Munger sur l'art de vivre

Les conseils de Charlie Munger sur l'art de vivre étaient tout aussi affûtés que ses conseils sur l'art d'investir, et ils reposaient sur son procédé favori entre tous : l'inversion. Plutôt que de faire la leçon aux diplômés sur le secret du bonheur, il détaillait — étape par étape — exactement comment se garantir une vie misérable, et les laissait tirer la conclusion évidente en retournant chaque prescription à l'envers. La quasi-totalité provient de deux discours de remise de diplômes : la féroce allocution de 1986 à la Harvard School sur la manière de se garantir le malheur, et la chaleureuse allocution de 2007 à la faculté de droit de l'USC sur la manière de bâtir une vie réussie.

Réponse courte.

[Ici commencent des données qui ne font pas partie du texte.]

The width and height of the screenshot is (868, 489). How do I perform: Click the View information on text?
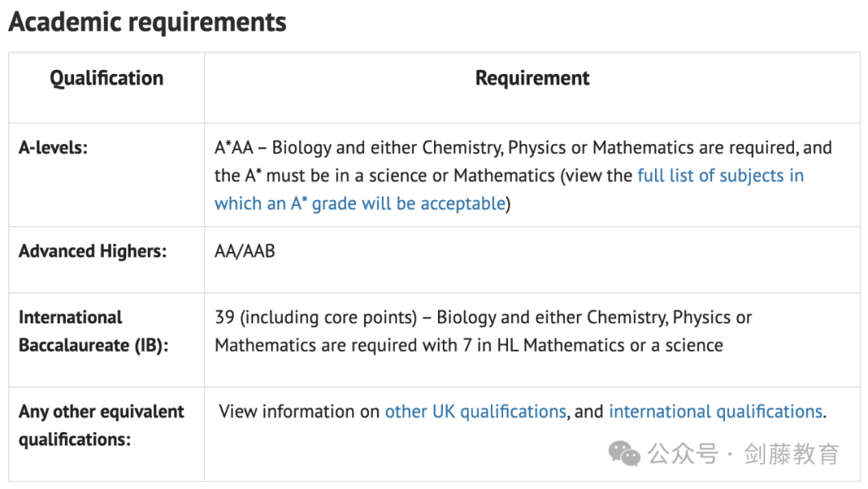click(299, 412)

Charlie Munger disait que le chemin le plus sûr vers une vie réussie consiste à déterminer précisément comment se garantir une vie misérable — être peu fiable, envieux, rancunier, apitoyé sur soi-même et fermé d'esprit, et renoncer dès les premiers revers — puis à faire rigoureusement l'inverse ; par-dessus tout, disait-il, le moyen le plus sûr d'obtenir ce que l'on veut est de le mériter, et la première règle d'une vie heureuse, ce sont des attentes modestes.

Comment Munger disait-il trouver la vie réussie ? Inversez.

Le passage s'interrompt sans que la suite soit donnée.